REQUIRED WORK => Report every line of the records below that contains the word "Toggle".

(Dataset records)
----------
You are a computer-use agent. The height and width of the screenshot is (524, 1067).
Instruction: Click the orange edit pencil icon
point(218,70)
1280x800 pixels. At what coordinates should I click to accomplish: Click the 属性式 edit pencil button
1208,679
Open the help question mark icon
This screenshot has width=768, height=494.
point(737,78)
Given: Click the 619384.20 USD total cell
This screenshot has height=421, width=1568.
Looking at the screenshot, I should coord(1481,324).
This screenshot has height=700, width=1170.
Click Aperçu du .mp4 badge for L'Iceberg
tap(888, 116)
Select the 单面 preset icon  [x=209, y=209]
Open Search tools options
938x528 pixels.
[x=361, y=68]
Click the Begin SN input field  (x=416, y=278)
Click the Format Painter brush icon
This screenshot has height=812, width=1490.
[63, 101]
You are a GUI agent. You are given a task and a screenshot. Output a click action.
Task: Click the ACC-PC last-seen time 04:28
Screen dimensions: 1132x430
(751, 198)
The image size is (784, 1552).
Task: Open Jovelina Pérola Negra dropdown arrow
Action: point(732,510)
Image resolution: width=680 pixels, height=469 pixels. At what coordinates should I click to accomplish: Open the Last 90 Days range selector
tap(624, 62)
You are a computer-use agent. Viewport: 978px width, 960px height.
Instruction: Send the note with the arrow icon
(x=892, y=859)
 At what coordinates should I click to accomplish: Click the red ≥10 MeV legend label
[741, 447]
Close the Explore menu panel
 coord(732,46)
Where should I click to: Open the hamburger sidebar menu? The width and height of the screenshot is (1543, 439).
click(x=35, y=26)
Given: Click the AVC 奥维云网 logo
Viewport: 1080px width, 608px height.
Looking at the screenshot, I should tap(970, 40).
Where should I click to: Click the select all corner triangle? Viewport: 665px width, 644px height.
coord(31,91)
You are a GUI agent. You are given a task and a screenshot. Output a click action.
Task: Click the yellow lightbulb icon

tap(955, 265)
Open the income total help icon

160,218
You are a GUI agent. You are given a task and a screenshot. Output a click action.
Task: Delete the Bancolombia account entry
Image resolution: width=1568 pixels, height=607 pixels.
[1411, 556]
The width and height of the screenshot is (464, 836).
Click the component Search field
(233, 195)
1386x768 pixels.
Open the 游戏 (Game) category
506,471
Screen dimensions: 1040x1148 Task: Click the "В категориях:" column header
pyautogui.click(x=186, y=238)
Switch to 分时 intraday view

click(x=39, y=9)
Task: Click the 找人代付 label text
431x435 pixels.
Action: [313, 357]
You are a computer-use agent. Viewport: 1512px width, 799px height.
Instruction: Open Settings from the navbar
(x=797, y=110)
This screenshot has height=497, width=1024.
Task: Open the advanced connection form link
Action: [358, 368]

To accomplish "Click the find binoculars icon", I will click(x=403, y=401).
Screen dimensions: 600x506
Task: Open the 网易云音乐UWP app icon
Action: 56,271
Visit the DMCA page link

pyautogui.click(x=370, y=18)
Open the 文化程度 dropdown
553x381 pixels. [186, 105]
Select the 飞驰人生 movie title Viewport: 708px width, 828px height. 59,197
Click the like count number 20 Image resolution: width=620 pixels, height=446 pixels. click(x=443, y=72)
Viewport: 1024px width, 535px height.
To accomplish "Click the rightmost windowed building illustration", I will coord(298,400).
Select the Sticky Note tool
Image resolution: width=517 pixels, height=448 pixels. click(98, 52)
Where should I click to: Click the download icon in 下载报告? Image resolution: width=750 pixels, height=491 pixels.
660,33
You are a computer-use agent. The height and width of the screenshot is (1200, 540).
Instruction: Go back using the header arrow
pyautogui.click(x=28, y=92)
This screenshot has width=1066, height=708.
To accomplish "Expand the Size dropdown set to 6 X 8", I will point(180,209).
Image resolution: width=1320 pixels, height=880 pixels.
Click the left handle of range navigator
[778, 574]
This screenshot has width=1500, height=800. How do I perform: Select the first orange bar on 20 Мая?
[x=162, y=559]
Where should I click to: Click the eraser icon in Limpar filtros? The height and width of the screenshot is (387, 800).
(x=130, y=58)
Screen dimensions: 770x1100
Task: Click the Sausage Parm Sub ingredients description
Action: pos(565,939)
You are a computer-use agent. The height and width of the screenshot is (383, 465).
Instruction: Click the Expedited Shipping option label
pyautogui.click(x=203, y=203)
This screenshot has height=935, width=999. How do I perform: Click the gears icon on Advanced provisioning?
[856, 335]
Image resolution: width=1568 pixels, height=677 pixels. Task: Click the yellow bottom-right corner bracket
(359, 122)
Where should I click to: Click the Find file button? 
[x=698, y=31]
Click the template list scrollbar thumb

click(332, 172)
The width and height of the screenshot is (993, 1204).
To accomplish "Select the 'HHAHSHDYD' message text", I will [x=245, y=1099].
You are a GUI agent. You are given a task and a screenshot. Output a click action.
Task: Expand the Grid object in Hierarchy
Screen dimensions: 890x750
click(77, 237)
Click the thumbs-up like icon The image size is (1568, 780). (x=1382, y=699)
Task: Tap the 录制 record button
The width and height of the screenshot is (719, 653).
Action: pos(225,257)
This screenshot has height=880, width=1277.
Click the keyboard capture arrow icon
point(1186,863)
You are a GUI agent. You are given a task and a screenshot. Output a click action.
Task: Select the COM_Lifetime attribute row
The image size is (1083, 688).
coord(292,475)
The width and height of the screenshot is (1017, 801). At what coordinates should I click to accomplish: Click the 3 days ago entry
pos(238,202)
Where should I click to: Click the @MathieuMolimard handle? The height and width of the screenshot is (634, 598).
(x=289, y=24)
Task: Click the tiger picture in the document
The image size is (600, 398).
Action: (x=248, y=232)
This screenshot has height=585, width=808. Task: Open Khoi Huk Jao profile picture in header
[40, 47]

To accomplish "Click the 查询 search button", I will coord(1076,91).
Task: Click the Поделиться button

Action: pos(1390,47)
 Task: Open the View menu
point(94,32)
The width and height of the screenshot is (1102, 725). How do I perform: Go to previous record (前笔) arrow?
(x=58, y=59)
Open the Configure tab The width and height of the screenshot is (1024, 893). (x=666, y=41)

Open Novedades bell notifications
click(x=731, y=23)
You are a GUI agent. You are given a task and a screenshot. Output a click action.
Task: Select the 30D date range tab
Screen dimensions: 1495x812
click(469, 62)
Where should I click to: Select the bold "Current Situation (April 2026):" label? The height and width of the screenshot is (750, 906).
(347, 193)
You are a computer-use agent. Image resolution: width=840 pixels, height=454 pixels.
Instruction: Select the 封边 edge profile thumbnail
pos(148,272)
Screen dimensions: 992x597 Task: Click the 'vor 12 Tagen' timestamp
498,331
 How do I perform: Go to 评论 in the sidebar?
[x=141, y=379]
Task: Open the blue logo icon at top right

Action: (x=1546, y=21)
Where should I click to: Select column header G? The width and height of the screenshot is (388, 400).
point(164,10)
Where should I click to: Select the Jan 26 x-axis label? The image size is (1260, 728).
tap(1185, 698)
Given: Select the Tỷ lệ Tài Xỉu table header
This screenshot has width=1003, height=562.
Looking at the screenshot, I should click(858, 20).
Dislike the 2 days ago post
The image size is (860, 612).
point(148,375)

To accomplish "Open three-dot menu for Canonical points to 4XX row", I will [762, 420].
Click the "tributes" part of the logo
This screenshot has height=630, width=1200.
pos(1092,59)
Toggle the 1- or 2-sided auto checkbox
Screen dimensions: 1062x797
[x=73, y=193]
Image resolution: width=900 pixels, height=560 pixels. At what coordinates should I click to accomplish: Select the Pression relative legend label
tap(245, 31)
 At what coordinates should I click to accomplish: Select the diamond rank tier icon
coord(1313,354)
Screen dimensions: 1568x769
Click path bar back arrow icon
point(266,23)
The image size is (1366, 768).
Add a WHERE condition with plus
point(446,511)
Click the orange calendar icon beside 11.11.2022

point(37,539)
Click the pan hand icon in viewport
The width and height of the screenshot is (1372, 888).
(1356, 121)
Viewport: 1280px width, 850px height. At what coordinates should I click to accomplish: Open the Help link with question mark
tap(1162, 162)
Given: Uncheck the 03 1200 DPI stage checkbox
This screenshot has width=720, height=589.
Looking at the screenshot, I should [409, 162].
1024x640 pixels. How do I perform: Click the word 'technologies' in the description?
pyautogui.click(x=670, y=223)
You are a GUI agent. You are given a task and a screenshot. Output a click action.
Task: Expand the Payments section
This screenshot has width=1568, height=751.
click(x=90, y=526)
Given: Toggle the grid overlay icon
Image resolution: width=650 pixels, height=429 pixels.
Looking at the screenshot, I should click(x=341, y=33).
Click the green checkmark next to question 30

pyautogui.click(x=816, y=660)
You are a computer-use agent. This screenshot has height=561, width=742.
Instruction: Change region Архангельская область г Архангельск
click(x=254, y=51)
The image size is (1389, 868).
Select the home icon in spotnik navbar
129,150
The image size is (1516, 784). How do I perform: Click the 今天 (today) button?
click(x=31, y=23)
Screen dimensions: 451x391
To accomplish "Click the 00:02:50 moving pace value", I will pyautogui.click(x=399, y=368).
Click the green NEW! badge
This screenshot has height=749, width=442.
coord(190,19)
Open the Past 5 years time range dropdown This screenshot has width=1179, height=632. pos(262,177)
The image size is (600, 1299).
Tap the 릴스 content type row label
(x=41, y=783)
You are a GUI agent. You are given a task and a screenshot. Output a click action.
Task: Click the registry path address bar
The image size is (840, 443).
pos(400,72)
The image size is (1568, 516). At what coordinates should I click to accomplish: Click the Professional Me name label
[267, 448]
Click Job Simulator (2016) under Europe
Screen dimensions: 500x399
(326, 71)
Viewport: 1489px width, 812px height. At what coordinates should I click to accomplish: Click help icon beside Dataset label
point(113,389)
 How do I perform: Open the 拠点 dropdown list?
----------
YOUR SOLUTION =>
Toggle the 1- or 2-sided auto checkbox
Given: Toggle the grid overlay icon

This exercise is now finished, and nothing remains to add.